Quiroz Lieschen H, Gutman Robert E, Shippey Stuart, Cundiff Geoffery W, Sanses Tatiana, Blomquist Joan L, Handa Victoria L
Department of Gynecology and Obstetrics, Johns Hopkins University School of Medicine, Baltimore, MD 21224, USA.
Am J Obstet Gynecol. 2008 May;198(5):557.e1-5. doi: 10.1016/j.ajog.2008.01.050.
The purpose of this study was to compare anatomic outcomes and graft-related complications (GRCs) for abdominal sacrocolpopexy (ASC) with Pelvicol (CR BARD, Murray Hill, NJ), autologous fascia, and synthetic grafts.
This is a retrospective cohort study of ASC from 2001-2005. We reviewed anatomic outcomes and GRCs. Apical failure was defined as >stage 0.

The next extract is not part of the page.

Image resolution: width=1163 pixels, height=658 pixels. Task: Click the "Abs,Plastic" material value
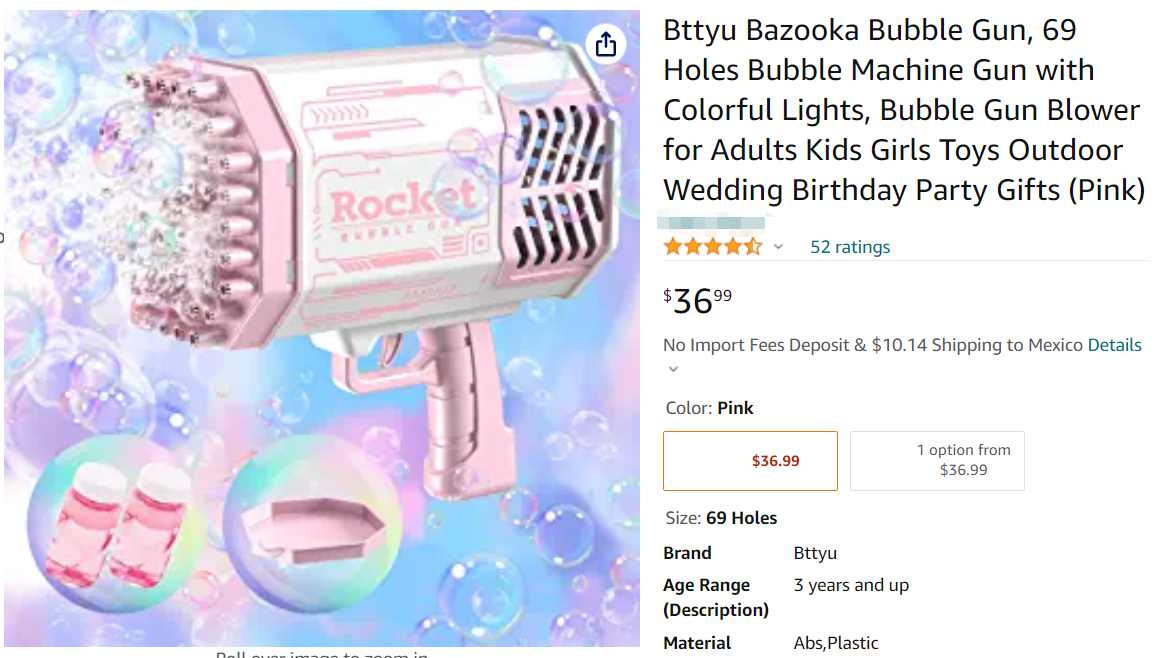(836, 643)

Of 259 ASC procedures, Pelvicol was used in 102 procedures (39%); synthetic mesh in 134 procedures (52%), and autologous fascia in 23 procedures (9%). Mean postoperative follow up was 1.1 years. Apical failure by graft group were Pelvicol 10 (11%), synthetics 1 (1%), and autologous 1 (7%; P = .011). All 7 reoperations for apical prolapse were in the Pelvicol group. GRCs occurred in 16% of the cases, with a higher proportion of erosions in the Pelvicol group (11% vs 3% and 4%; P = .045). Reoperations as a result of GRC were similar between groups.
ASC is more likely to fail with Pelvicol than with synthetic or autologous grafts. The use of Pelvicol did not reduce graft-related complications in this population.